Agriculture News

September 19, 2019

Agricultural production one of Indiana's most hazardous occupations

farm implement Purdue University’s Agriculture Safety and Health Program released the annual Indiana Farm Fatality Summary with Historical Overview coinciding with National Farm Safety and Health Week. (Purdue University photo) Download image

WEST LAFAYETTE, Ind. – Purdue University’s Agricultural Safety and Health Program released the annual Indiana Farm Fatality Summary with Historical Overview, coinciding with National Farm Safety and Health Week, which has been observed the third week of September since 1944. The program reported 34 work-related, on-farm deaths in the state in 2018.

Since data collection began in 1970, annual fatalities have been on the decline, averaging 27.2 over the past ten years. The average age of documented 2018 victims was 48.6 years with four being under the age of 18, and 16 people being age 60 or older.

“The fatality data continues to show a general downward trend that parallels the decline in the number of farm operations, which has likely contributed more to the reduction in farm-related fatalities than any other single factor,” the report states.

“While it is encouraging that the overall work-related on-farm deaths continues to decline, this report emphasizes that farm safety is still a relevant issue and corroborates with the Indiana Department of Labor that classified agriculture as one of Indiana’s most hazardous occupations,” said Bill Field, a Purdue professor of agriculture and biological engineering and Extension safety specialist.

Of the total number of fatalities, 44% were tractor-related incidents, representing the fourth-highest annual number for the past 25 years.

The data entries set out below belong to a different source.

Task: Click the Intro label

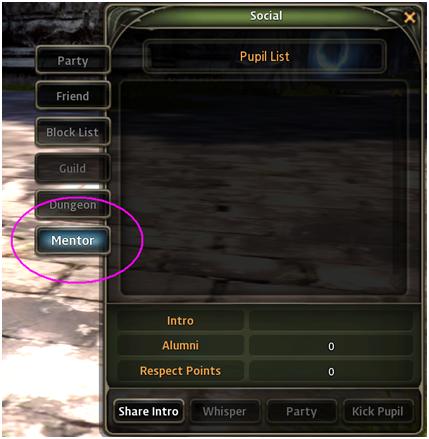Action: point(180,320)
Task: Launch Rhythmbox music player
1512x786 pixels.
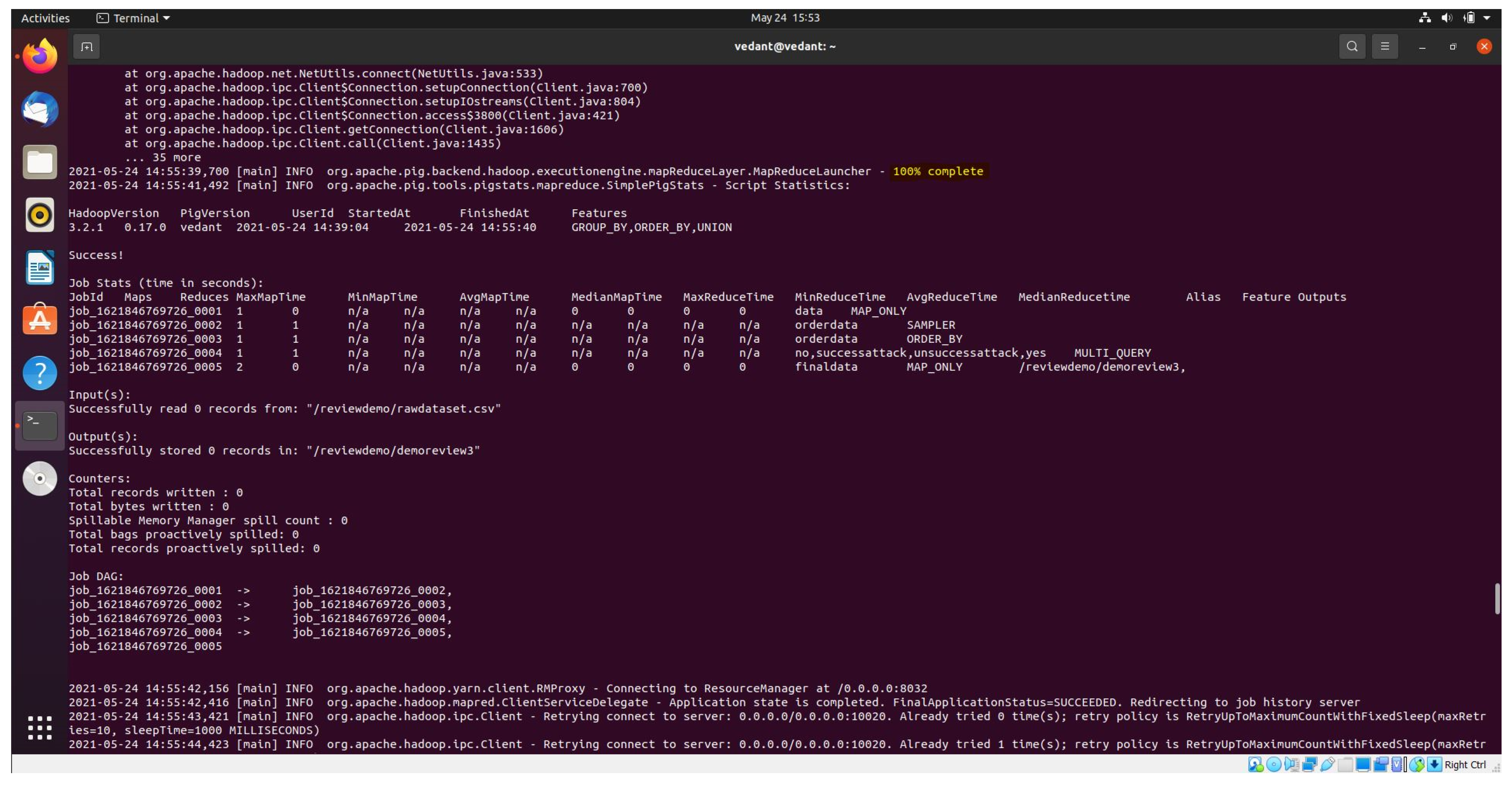Action: pos(40,215)
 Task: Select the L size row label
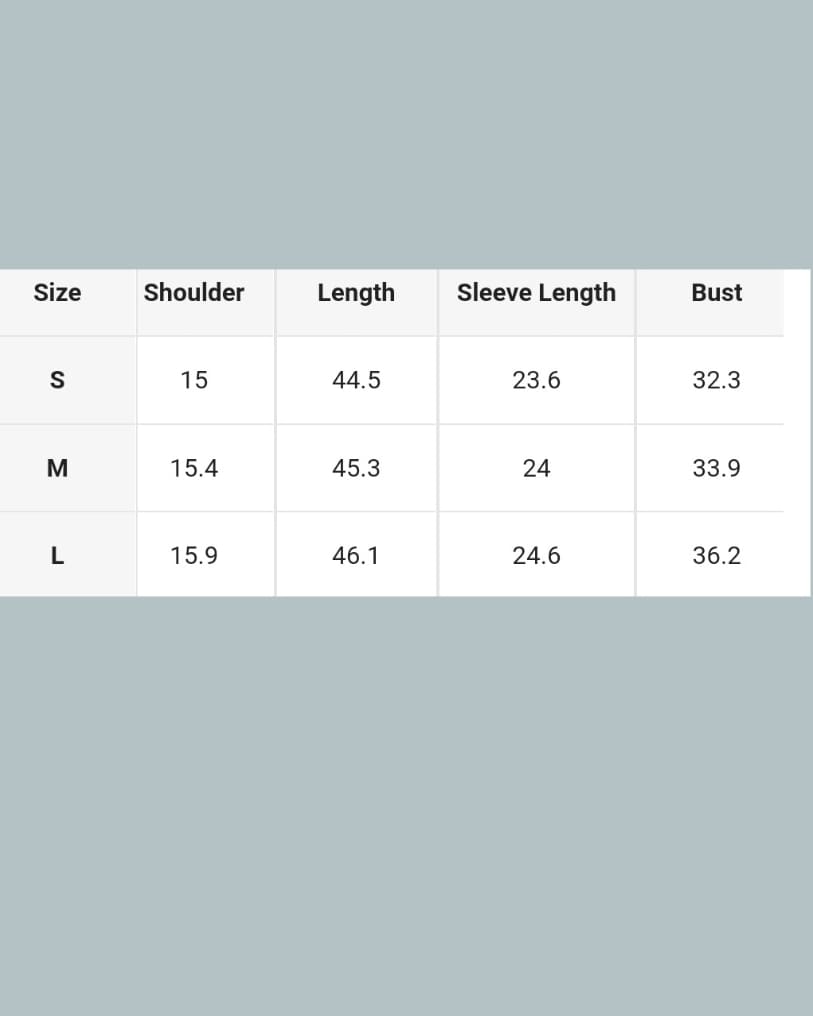tap(57, 556)
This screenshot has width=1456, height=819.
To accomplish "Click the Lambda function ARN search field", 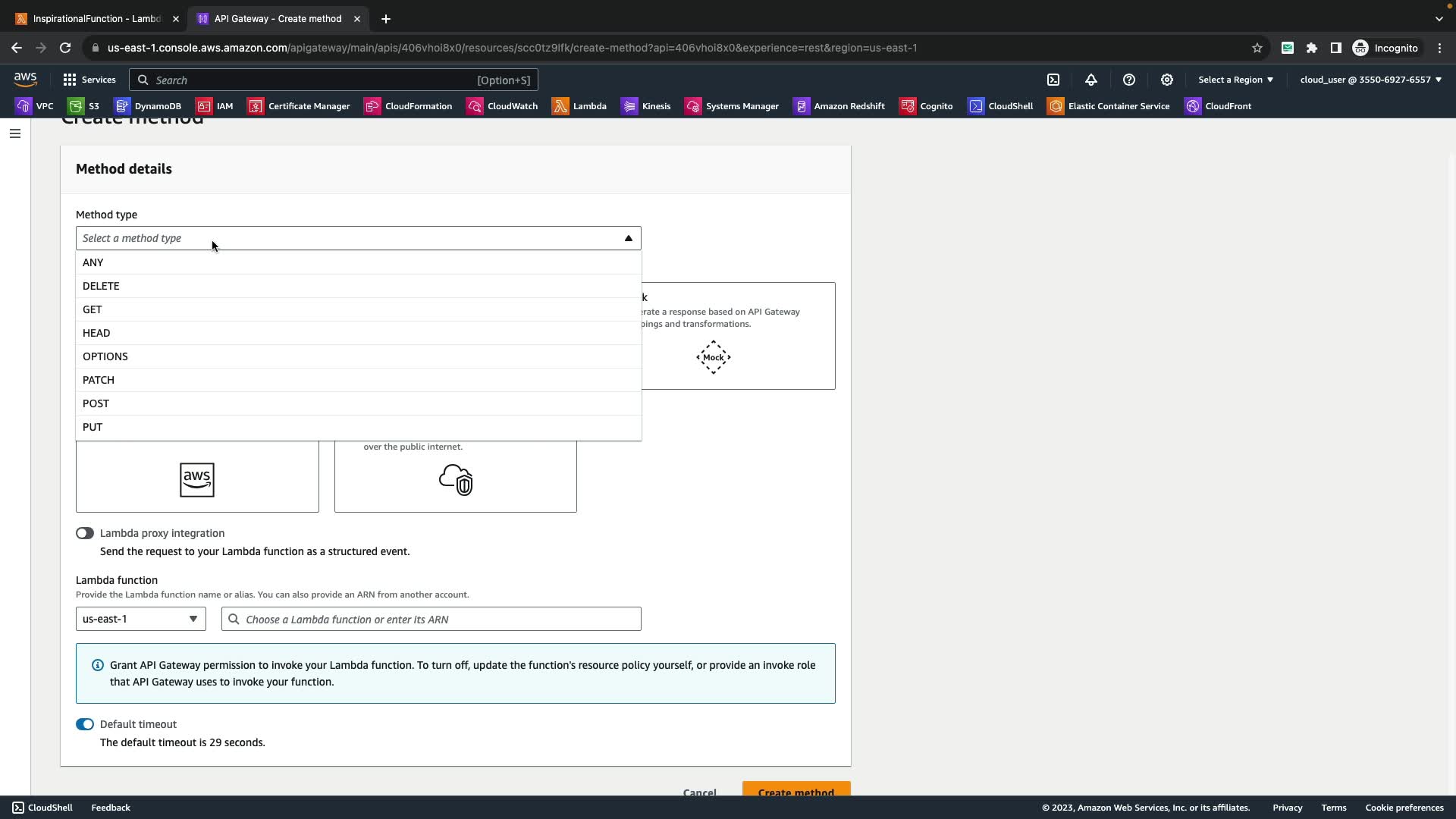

“The industry has seen a bloom of small farms, possibly resulting in more tractor related accidents,” Field said. “Small farms often use older, less safe machinery and are exposed to more hazards compared to larger operations using newer machinery with advanced safety precautions.”

As many prepare for a possibly challenging harvest, Field cautions farmers to have realistic expectations for the machinery and people working in the fields. He also warned of a higher potential for grain entrapment this year as farmers remove crop from storage that may have been too wet to store properly last harvest.

The program has monitored farm-related fatalities in Indiana for nearly 60 years using sources including news reports, web searches, personal interviews and voluntary reporting from extension educators and individuals.

The full report is available at: www.inprepared.org.

Writer: Abby Leeds, 765-494-7817, mayer36@purdue.edu 

Sources: Bill Field, 765-494-1191, field@purdue.edu

Edward Sheldon, ejsheldo@purdue.edu


ABSTRACT

2018 Indiana Farm Fatality Summary with Historical Overview 

Compiled by the Purdue University Agricultural Safety and Health Program 

Purdue University’s Agricultural Safety and Health Program has been monitoring farm-related fatalities in Indiana for nearly 60 years. The earliest identified summary of cases, published in 1966, examined 76 fatalities reported during 1963. Purdue’s fatality database, though acknowledged as not being comprehensive of all farm-related deaths, provides a unique capacity to explore trends that have occurred over several decades, during which time agricultural production experienced considerable transformation in technology and practices. Analysis of only recent fatality data, for example, fails to recognize that during the 1940’s and early 1950’s the leading identifiable cause of death was livestock, primarily horses and bulls. These animal-related causes of injury and death largely have been replaced, at a much lower frequency, with tractors and machinery. The fatality data continues to show a general downward trend that parallels the decline in the number of farm operations, which has likely contributed more to the reduction in farm-related fatalities than any other single factor.